ただし,江田源三は門司に留まらず義経に仕え続けた.1185年屋島の戦いの話の中で弁慶らとともに強者として紹介されている.義経が兄・頼朝との対立を激化させた1185年,頼朝は土佐坊昌俊を差し向け堀川夜討が行われた.義経たちとそれに味方する源行家の活躍により敗走させ、土佐坊昌俊を捕えることができたが,江田源三はこの乱戦の中で討死したとされている.綴党を英雄的豪族として見ることが出来るのは,まさに江田源三のお陰である.

●綴木家の由来2説が発生した根拠●
綴木家の本家である我が家には先祖からの古い言い伝えがあった.その言い伝えとは「綴木家は平家の落人だ.」と言うことである.壇ノ浦の合戦で敗れた平家一門の綴木家が壇ノ浦のすぐ側の門司に広大な土地を持っていたのは何とも理解しがたい言い伝えである.要は「寝返った」と言う逆賊であった事実を恥じて作られた寓話である.実際に「つづき」と言う音を持つ姓は天皇家に続くと言う意味で,天皇家の護衛集団として天皇から与えられた姓であるのも事実である.江田源三が史実として実在していたことで,新説の方が有力視出来るが,綴党と綴喜家が別の豪族であることも否定できない.何分資料が少ないので,本当の所は「誰にも分からない」というのが実情である.

●横浜市都築区の由来●
都築区は都築群の名を留めるに於いて付けた名である.横浜市は「都を築く」という意味で名付けたと言うが,嘘である.古くから当地域は「つづき」と呼ばれており,その読みに字を当てた「都筑」が 8世紀頃に郡名として定着したと考えられている.
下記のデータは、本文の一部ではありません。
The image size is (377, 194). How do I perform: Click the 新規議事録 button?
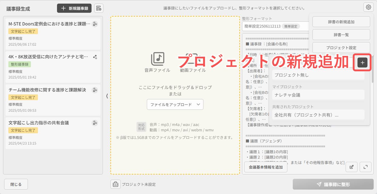(x=74, y=8)
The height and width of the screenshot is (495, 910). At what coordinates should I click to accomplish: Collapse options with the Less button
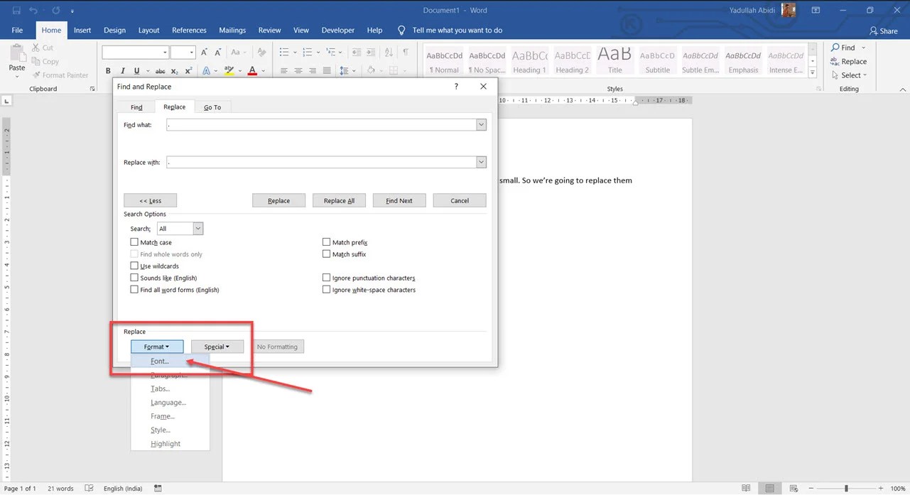tap(150, 200)
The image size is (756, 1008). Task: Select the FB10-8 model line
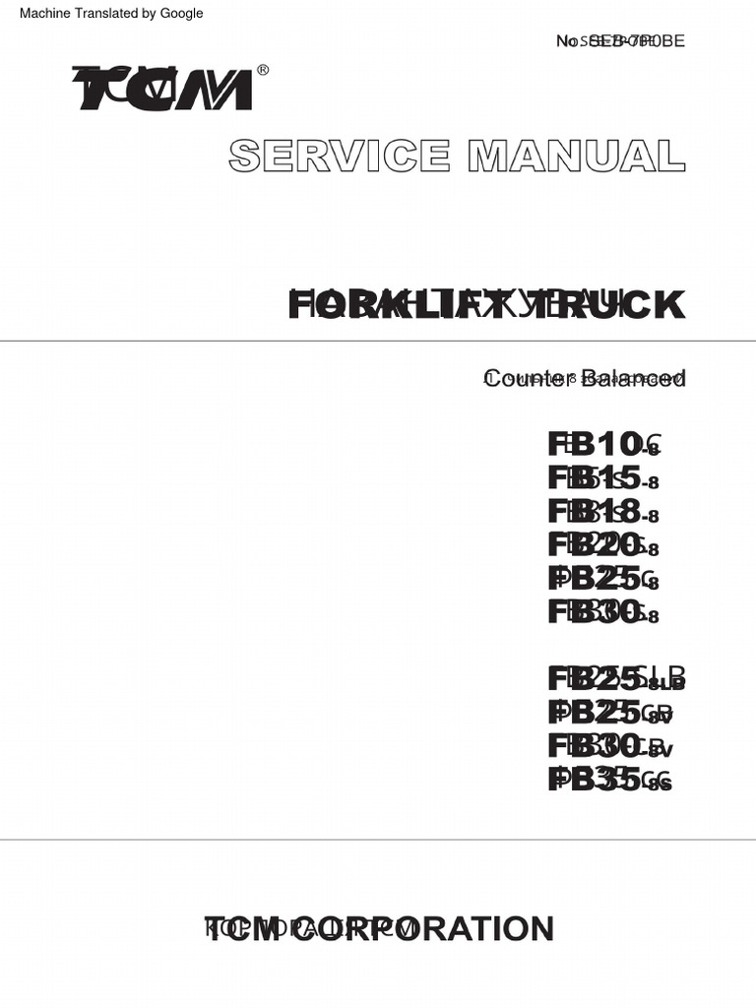(x=603, y=444)
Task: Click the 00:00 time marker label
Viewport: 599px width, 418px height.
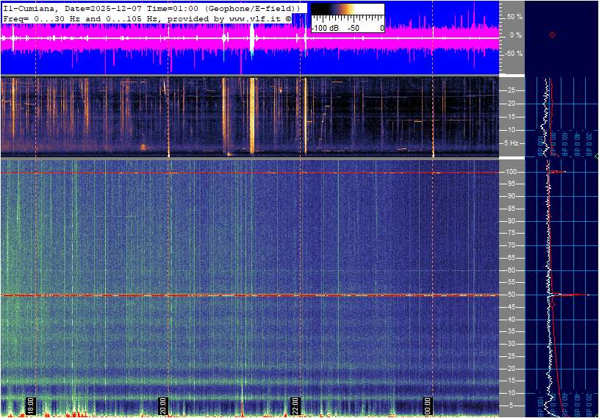Action: pos(428,406)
元々は,豪族の「綴党(つづきとう)」の根拠地だった.この「綴(つづき)」という名前の当て字として「都築」を用いた.

この綴党の中に,江田(荏田)源三(えだのげんぞう)という武将がいた.源義経に仕えて大活躍したのは上記の通り.源三は,江田(荏田)城を築城している.源三は義経に仕え続け討ち死にするが,源頼朝が1190年に上京したときに従った家人の中に,江田小次郎(えだのこじろう)がいた.

●地名には「荏田(えだ)」,新しい施設や建物には「江田」の文字が使われることが多い●
◆荏田城
後北条時代に小机城(南武蔵支配の拠点)の支城として,鶴見川沿いに荏田城,茅ヶ崎城,池辺城,川和城,佐江戸城,山田城,大曽根城,大豆戸城,篠原城などを配した.

◆江田駅
現在この付近の地名は『荏田』と書かれているが,建久年間にこの土地に江田小次郎という豪族がいたことから『江田』と呼ばれるようになった.そして江戸時代には徳川幕府の化粧地で,江田城もあったといわれる.『江田』が『荏田』に変わった時点は記録になく不明である.『荏』は当用漢字にないので,昔使用されていた『江田』を駅名とした」(東急広報課『駅名はこうしてつける』)

●綴木家の由来2●

綴木という姓に対して,複数の読み方があるが,正しくは「つづるぎ」である.綴木家は元々「綴喜(つづき)」と名乗り,天皇家直属の武士集団であった.天皇家から現在の京都府綴喜郡の一部を領地として賜り,天皇家を護衛する武家として,綴喜の姓を受ける.「つづき」の「つづ」とは天皇家に「つづく」と言う意味として与えられた姓である.

源平合戦の折,平家により都からさらわれた安徳天皇を護衛する為,綴喜軍は平家軍に加わるが,壇ノ浦の合戦で,平家軍が劣勢となる中,安徳天皇は関門海峡に身を投げてしまう.主君である安徳天皇を失った綴喜軍は平家軍に弓を引き,結果として源氏に寝返る形となった.その恩賞として,源氏から平家の領土であった現在の北九州市門司港付近を新たな領地として拝領し,綴木「つづるぎ」と改姓.

明治維新後は,広大な綴木家邸宅を綴木公園(現在の料亭:伯翠庵はその一部)として築き,門司市民に桜の名所として開放するほどの栄華を誇ったが,今は,綴木公園の存在すら知られておらず,武家の名門であった綴木家も栄光の影を失いつつある.現在は数人の綴木姓を名乗る一族が門司港付近に住んでいる.